July 04, 2010

Kickstarter and task markets

Back in 1997 I wrote about task markets, where people would propose an idea, collect funds, and when 100% was reached, the contract would be made. Now Kickstarter is more or less doing it. Here's one of their contracts:

A year ago, I began writing poems to strangers on the internet. I would keep a specific person in mind: a blogger, a penpal, a sort-of-lover. Then I'd set a timer for 5 minutes and let the thoughts pour out, unfiltered.

The 5 Minute Poems were sent through email, published immediately on my blog or written in Gchat. They were slices of mind. Internet Intimacy. Poetry as communication.

Some of the people I corresponded with were also living in New York City, but some of them were in Texas, Paris, Melbourne, London. The poems filled the hours at the height of insomnia when my head was stuck in strange frequencies. The year-long experiment amassed enough poems to fill a chapbook.

Instead of traditional publishing methods, I want to do something more organic. I want to get the book into the hands of the readers, friends and strangers who inspired it.

I am using Kickstarter to raise the funds needed to self-publish the book and get it the hands of the people who want to read it.

Now, when I did it, I also built the software and tested it out. The reason I stopped was because of the money. It wasn't that I didn't have enough, but the money -- whichever money one had -- wasn't efficient enough. Transactions cost too much money, and innovative ideas like this used several transactions ... and often had to be unwound. People don't like losing money that way.

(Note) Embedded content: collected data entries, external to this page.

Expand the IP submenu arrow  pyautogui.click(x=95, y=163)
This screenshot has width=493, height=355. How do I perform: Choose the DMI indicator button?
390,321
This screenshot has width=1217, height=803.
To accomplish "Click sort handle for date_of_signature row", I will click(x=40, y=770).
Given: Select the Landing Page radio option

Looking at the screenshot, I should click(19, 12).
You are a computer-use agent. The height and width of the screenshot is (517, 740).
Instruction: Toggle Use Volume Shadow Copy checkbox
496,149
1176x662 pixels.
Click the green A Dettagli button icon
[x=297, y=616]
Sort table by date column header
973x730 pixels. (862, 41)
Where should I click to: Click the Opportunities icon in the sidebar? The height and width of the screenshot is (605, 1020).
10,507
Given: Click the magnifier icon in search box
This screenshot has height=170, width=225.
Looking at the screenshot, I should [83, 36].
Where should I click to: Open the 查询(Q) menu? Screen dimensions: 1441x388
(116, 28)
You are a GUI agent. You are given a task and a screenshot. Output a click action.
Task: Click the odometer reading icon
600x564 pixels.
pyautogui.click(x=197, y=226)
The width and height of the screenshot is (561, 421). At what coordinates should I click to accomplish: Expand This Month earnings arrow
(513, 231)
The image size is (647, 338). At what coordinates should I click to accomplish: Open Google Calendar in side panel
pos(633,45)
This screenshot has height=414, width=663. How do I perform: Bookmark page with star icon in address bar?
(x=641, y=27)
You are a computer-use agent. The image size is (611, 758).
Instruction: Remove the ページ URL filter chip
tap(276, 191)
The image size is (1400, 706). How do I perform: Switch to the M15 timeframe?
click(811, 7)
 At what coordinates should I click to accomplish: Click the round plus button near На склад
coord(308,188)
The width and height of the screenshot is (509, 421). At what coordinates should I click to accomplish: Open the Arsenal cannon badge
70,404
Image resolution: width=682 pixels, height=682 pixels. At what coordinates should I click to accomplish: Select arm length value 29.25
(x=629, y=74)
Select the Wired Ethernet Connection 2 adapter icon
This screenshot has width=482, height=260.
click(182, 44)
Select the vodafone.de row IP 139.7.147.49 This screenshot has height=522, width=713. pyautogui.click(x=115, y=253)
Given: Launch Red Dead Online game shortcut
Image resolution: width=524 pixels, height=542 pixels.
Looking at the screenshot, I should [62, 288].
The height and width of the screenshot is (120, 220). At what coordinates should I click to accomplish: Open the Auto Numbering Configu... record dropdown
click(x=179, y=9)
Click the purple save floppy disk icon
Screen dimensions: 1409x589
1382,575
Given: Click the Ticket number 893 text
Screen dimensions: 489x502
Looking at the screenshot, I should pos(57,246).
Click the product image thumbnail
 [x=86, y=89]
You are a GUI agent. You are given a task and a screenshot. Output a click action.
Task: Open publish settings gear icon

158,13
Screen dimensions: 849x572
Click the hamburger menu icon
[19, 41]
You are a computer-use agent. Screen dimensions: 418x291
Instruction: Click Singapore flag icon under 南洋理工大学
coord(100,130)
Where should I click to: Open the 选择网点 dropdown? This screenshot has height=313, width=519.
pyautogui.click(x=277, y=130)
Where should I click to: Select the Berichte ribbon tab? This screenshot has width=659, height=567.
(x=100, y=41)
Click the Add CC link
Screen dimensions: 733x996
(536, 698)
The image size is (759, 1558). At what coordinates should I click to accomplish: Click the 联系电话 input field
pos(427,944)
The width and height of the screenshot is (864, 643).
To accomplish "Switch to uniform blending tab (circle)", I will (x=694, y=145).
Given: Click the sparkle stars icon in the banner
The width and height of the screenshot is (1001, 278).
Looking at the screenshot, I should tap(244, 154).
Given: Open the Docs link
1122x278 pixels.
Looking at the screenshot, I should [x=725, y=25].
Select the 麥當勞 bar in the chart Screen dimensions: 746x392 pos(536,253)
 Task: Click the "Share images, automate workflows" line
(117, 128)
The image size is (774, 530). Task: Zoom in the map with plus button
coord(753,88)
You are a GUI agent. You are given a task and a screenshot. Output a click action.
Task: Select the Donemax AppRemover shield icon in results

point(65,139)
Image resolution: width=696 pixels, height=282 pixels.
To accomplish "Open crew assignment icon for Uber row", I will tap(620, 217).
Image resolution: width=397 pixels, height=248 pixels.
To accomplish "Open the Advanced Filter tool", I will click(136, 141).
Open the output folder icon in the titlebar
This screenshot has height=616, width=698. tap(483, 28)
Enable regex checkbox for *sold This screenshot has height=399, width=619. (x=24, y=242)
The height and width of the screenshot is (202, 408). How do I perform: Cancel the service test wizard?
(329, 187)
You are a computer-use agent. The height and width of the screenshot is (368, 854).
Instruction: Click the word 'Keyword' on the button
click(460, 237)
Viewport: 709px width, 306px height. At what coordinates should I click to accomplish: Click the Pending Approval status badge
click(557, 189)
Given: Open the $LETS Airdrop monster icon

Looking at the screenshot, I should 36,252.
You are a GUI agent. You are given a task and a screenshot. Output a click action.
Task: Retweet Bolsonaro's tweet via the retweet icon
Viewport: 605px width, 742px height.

So several of these ideas popped up and faded away (it seems). My guess is that the payments ate away at them like a cancer. Consider using credit card, and hitting the CC 6 months after the transaction... who's picking up the cost of mistakes there?

This site however solves the problem by just collecting pledges. So it is entirely a credit operation.

When is my credit card charged?
If this project is fully funded on August 11, 01:00am EDT your credit card will be charged along with all the other backers of this project.
So my card is only charged if funding succeeds?
Yes! That's part of what makes Kickstarter special. If a project isn't fully funded, no one pays anything.

And therefore likely works by assuming that pledges can disappear at the end of the day, but as long as a good percentage come through, the margins can make the rest work.

Our fee is 5%.

Kickstarter collects 5% from the project creator if a project is successfully funded.

Why has it taken so long? Well, the money system is so damn inefficient over the net that everything else has to be very good. If we had efficient monies, we'd have done this 10 years ago, and another 1000 ideas as well.

Big question then is, why is the money so damn inefficient? Well, you know the answer to that already, otherwise you wouldn't be here :)

Posted by iang at July 4, 2010 11:55 PM | TrackBack
Comments

So any task can utilize kickstart if properly organized?

Posted by: JNesfield at July 7, 2010 06:49 AM

I think the task that might prove to be of some value would be the influencing of opinion specifically task that can be done on the internet. An example might be the creation of blogs or other stable sites for the promotion of video's on youtube for example. This viral form of marketing can be taken up by a lead contractor that enlist a minion. Would this include spam in the form unwanted emails? Probably not. This may include groupings of blogs that in concert promote something. Specialized blogs or other types of publishings might given enough readers sell that channel access.